Multiparameter analysis of human B lymphocytes identifies heterogeneous CD19+CD21lo subsets

Autoreactive B cell subsets have been described in a variety of settings, using multiple classification schemes and cell surface markers also found on healthy cells. CD19(+)CD21(lo) B cells have been identified as an autoreactive-prone subset of B cells, although the downregulation of CD21 has been observed on a variety of B cell subsets in health and disease. This variation has led to confusion regarding the meaning and applicability of the loss or reduction of CD21 in peripheral B cells. To better understand the relationships between commonly used B cell markers and their associated characteristics, we analyzed human B cells from healthy participants using multiparameter flow cytometry and the visualization algorithm, tSNE. This approach revealed significant phenotypic overlap amongst five previously described autoimmune-prone B cell subsets, including CD19(+)CD10(-)CD27(-)CD21(lo) B cells. Interestingly, 12 different subpopulations of CD19(+)CD21(lo) B cells were identified, some of which mapped to previously described autoreactive populations, while others were consistent with healthy B cells. This suggests that CD21 is downregulated in a variety of circumstances involving B cell activation, all of which are present in low numbers even in healthy individuals.

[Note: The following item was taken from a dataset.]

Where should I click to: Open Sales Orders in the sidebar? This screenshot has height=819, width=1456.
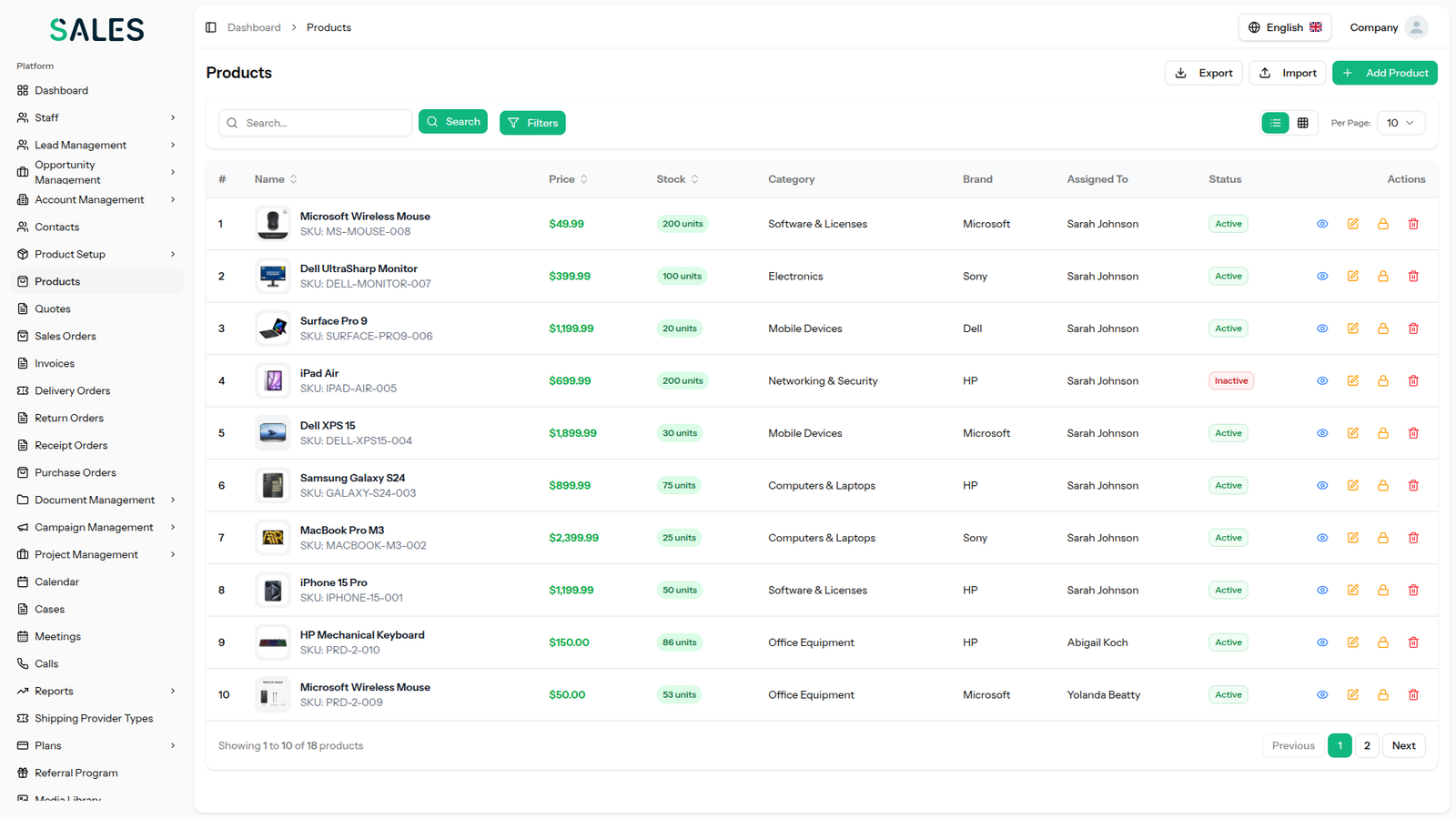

These findings describe the utility of unbiased multiparameter analysis using a relatively limited panel of flow cytometry markers to analyze autoreactive-prone and normal activated B cells.

Automated summary

This study used multiparameter flow cytometry and tSNE algorithm to analyze B cells from healthy participants, revealing significant phenotypic overlap between autoreactive and normal activated B cells, and identifying multiple subpopulations of CD19(+)CD21(lo) B cells.